To What Extent the Individual — If Not Assisted — Presented a Danger to Himself or Others
A car stopped on the shoulder of an interstate highway presents a danger to the occupants of the stopped car and other individuals on the highway. In the dark of night, cars can be and have been misled by the tail lights on vehicles pulled onto the *656shoulder of the road. In these instances, accidents have occurred when a car is driven out of the marked lane, onto the shoulder of the road, and into the rear of the parked car. Additionally, unmarked obstructions on the shoulder of a highway can cause serious consequences if hit by a vehicle that is itself attempting to use the shoulder of the highway for an emergency stop. An officer can help to alleviate the risk of accidents, even if temporarily, by turning on flashing lights to warn other vehicles of the presence of the parked car. Further, a passenger who is violently ill and throwing up in the vehicle can be a distraction to the driver, which places the people in that vehicle and others using the road in danger. But see, Wright v. Texas, 18 S.W.3d 245, (Tex.App.-Austin 2000, pet. denied).
CONCLUSION
An analysis of all the factors to be used in determining whether a reasonable person could believe an individual needed help is not just a number count of the facts listed under each factor, or even a tally of the factors for or against exercising the community caretaking function, but is a weighing and balancing of all the facts. The analysis must not be one of hindsight, but must be viewed from the officer’s perspective of the totality of the circumstances at the time. A reasonable person, under the totality of the circumstances in this case, could believe Andrews or his passenger might need help, especially given that the location was on the shoulder of an interstate highway at 1:00 a.m.; the passenger was leaning out of the vehicle apparently vomiting; where they were relatively isolated during the early morning hours so there was no one else to assist them; and they presented a danger to themselves, and others driving on the interstate, by stopping on the shoulder of the highway.
Cabano was properly acting within the community caretaking function and did not need a warrant to temporarily detain Andrews. Therefore, based on the law as applied to the undisputed facts, the trial court did not err by failing to suppress the evidence of intoxication obtained by the officer while performing the community caretaking function.
Because I would overrule the sole issue presented by Andrews under the community caretaking function exception to the warrant requirement, I need not address the State’s alternative argument that the officer had a reasonable basis to make an investigatory detention. However, I would note that the Supreme Court stated in Wardlow that “flight is the consummate act of evasion: it is not necessarily indicative of wrongdoing, but it is certainly suggestive of such,” and “determinations of reasonable suspicion must be based on commonsense judgments and inferences about human behavior” founded on the totality of the circumstances.
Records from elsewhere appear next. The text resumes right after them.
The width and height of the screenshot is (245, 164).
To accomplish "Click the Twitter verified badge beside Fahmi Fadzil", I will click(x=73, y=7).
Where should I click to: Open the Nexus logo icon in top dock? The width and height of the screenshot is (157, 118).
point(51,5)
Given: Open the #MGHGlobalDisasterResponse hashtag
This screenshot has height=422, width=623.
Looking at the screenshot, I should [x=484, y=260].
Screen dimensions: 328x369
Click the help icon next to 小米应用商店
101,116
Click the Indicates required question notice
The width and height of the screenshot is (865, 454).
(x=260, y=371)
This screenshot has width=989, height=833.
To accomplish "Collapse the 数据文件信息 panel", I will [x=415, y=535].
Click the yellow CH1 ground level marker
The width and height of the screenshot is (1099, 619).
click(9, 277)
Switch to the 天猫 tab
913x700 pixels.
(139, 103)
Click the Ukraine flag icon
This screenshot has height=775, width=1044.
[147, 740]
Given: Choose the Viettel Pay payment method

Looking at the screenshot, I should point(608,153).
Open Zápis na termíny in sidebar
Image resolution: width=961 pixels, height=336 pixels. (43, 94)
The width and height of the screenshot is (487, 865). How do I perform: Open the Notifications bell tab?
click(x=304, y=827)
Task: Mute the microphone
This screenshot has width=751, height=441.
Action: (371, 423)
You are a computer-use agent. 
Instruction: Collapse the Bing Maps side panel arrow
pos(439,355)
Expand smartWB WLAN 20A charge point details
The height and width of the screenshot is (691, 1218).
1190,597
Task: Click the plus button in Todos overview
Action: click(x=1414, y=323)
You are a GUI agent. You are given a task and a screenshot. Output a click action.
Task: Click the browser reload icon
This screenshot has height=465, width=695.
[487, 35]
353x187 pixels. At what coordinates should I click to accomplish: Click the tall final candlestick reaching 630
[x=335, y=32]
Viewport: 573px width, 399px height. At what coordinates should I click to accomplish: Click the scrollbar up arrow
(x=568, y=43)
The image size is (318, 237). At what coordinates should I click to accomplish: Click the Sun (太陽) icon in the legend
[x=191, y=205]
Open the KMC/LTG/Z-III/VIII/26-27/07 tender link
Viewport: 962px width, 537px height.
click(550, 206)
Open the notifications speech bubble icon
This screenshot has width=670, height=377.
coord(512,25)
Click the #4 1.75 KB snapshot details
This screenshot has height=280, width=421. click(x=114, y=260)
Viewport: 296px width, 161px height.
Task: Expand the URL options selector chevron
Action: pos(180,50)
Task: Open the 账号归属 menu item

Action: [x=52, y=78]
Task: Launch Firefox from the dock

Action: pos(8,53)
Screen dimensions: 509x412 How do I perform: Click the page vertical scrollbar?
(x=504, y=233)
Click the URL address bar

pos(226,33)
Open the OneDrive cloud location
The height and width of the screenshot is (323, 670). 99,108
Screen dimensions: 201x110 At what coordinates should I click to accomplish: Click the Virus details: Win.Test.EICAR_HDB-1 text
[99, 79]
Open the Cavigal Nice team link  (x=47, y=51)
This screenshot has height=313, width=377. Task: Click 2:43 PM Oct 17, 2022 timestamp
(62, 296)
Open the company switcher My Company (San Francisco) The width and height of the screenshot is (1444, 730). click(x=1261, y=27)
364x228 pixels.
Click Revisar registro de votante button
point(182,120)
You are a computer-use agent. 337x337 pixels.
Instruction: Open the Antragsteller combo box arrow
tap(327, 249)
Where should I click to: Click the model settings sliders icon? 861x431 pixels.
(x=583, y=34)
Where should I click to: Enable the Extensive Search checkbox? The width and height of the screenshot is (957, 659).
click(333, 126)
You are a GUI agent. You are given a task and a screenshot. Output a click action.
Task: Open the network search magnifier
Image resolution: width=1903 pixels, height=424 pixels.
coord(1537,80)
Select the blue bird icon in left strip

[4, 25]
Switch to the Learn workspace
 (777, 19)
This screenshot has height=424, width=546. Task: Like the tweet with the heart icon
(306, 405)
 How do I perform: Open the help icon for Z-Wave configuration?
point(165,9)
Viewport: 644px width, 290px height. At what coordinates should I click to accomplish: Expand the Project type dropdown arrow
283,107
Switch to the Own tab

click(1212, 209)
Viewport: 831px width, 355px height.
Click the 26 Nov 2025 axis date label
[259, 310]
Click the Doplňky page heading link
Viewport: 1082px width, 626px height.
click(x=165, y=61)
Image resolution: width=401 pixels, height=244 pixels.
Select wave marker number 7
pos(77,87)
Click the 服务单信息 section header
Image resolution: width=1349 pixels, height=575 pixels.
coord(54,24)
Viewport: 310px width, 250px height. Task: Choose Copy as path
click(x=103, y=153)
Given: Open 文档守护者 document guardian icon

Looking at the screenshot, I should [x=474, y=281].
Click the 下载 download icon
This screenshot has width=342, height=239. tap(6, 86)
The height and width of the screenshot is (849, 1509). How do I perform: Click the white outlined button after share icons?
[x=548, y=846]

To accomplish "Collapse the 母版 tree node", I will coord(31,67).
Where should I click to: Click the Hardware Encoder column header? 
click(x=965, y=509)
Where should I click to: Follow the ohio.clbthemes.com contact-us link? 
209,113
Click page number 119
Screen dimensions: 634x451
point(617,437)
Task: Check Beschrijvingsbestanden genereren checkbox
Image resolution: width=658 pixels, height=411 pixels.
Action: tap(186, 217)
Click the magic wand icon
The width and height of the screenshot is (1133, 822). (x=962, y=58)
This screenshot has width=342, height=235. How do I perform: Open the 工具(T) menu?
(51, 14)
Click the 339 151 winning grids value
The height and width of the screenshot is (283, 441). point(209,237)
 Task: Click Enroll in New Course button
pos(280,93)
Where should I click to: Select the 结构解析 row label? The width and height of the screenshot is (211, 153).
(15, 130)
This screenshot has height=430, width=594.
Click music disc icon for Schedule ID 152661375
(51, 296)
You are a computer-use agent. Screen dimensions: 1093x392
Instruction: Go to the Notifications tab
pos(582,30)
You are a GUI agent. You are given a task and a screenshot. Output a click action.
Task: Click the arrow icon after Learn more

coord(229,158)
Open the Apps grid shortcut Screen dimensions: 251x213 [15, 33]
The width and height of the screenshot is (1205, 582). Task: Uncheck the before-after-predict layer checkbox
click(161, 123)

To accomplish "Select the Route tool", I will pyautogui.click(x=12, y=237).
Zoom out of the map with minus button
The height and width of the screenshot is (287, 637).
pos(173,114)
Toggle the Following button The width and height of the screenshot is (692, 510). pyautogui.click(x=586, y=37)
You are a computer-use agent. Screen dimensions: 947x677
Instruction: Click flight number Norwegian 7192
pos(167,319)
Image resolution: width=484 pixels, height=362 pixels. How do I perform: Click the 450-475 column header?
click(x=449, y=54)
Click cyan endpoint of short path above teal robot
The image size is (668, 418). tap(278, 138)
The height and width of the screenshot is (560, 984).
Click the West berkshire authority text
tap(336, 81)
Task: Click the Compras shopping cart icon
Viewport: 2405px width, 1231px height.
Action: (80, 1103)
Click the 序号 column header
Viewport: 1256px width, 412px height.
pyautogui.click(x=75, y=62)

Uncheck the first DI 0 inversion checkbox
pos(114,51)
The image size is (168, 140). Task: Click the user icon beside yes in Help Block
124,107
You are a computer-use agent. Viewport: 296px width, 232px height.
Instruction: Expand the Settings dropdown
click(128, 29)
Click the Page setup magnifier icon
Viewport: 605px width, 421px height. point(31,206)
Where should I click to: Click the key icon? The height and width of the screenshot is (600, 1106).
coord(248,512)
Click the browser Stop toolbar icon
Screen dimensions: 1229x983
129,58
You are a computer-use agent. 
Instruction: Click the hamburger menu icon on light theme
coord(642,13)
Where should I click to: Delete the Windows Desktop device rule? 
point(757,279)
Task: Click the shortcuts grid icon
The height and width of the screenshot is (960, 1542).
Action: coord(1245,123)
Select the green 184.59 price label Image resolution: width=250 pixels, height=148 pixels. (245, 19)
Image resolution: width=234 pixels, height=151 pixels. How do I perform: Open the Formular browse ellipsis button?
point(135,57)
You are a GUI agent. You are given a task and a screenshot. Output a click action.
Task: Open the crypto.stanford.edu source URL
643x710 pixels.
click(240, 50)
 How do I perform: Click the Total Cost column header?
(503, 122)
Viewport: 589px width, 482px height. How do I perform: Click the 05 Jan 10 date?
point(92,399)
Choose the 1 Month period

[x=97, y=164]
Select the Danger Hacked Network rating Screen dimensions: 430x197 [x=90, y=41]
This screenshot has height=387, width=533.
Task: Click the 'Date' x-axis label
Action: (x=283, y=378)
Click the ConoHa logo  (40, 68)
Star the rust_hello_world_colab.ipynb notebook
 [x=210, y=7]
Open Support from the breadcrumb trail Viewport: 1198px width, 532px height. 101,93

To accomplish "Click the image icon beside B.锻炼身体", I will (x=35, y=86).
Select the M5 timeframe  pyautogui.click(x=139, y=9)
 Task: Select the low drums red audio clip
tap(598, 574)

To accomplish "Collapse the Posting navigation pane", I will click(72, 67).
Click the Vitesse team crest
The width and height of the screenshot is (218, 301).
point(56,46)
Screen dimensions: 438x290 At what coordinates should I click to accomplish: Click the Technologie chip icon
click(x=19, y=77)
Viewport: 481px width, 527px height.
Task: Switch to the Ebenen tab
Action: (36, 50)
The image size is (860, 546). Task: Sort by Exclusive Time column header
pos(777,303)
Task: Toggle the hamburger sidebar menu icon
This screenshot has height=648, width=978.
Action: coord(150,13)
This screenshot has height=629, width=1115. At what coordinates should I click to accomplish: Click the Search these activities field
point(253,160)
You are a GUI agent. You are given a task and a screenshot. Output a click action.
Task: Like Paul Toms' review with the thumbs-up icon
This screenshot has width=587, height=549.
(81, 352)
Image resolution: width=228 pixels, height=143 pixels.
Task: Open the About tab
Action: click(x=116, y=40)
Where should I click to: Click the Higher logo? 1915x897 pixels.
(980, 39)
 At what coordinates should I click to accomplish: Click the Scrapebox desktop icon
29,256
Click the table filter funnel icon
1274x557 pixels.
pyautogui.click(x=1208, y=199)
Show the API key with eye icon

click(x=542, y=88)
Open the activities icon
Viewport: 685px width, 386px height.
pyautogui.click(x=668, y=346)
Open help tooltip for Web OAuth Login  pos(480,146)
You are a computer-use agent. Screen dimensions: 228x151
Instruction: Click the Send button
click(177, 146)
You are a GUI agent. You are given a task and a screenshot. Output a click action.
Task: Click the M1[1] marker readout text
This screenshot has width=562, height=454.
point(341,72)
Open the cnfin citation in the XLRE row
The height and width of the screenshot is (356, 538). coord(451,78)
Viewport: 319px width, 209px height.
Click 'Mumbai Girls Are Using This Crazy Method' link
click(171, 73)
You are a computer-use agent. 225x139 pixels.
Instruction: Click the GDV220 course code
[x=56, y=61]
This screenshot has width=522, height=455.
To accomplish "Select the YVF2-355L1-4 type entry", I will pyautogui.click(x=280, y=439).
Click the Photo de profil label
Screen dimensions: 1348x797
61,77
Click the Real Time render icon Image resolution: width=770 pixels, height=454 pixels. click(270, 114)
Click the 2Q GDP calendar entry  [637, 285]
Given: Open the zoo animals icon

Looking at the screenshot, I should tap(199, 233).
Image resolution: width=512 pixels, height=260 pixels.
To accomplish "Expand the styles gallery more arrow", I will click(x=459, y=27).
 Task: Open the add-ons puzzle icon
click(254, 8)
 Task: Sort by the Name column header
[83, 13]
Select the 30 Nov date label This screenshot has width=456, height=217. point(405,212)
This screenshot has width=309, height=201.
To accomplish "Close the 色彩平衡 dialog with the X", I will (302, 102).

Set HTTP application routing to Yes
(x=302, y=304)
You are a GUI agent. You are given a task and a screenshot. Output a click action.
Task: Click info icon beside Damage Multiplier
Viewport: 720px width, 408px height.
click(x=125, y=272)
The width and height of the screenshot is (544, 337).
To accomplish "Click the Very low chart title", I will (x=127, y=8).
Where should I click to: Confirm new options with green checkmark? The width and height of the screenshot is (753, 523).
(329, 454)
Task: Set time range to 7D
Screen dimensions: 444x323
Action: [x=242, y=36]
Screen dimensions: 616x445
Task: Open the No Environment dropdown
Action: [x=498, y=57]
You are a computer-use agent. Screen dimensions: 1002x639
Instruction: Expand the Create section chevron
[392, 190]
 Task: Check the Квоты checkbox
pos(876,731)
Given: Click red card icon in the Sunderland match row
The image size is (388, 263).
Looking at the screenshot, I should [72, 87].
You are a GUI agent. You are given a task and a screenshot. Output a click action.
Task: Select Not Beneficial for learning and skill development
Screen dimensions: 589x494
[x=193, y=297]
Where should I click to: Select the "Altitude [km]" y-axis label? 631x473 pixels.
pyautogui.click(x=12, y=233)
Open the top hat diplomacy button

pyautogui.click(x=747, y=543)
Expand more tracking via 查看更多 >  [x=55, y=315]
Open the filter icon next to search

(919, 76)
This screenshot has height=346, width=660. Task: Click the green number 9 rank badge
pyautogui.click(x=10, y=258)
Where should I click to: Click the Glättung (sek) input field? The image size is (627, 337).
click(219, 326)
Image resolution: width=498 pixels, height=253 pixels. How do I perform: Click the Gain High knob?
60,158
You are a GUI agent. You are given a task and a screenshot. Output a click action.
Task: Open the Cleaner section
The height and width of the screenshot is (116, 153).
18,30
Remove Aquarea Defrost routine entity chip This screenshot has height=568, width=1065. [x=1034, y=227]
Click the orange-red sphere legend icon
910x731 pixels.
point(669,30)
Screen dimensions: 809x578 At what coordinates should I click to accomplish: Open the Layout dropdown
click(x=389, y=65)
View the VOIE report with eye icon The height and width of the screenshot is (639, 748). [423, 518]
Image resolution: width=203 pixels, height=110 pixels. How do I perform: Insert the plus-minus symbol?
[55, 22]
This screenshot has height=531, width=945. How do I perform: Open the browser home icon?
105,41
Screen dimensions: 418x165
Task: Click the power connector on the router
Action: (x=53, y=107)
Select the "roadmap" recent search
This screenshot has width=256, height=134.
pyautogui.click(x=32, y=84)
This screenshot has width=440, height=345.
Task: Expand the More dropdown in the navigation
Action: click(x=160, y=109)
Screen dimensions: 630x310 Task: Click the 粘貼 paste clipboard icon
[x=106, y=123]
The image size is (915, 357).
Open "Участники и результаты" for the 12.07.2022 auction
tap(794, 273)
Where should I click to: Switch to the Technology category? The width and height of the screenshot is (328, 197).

Illinois v. Wardlow, 528 U.S. 119, 124-25, 120 S.Ct. 673, 145 L.Ed.2d 570. And the Court of Criminal Appeals held in Pyles, “that avoiding officers is a factor to consider when determining probable cause.” Pyles v. State, 755 S.W.2d 98, 109 (Tex.Crim.App.1988).
The majority holds that Cabano had no reason to be in the position to come in contact with Andrews and that the trial court erred in failing to suppress the evidence of intoxication thus obtained. I respectfully dissent.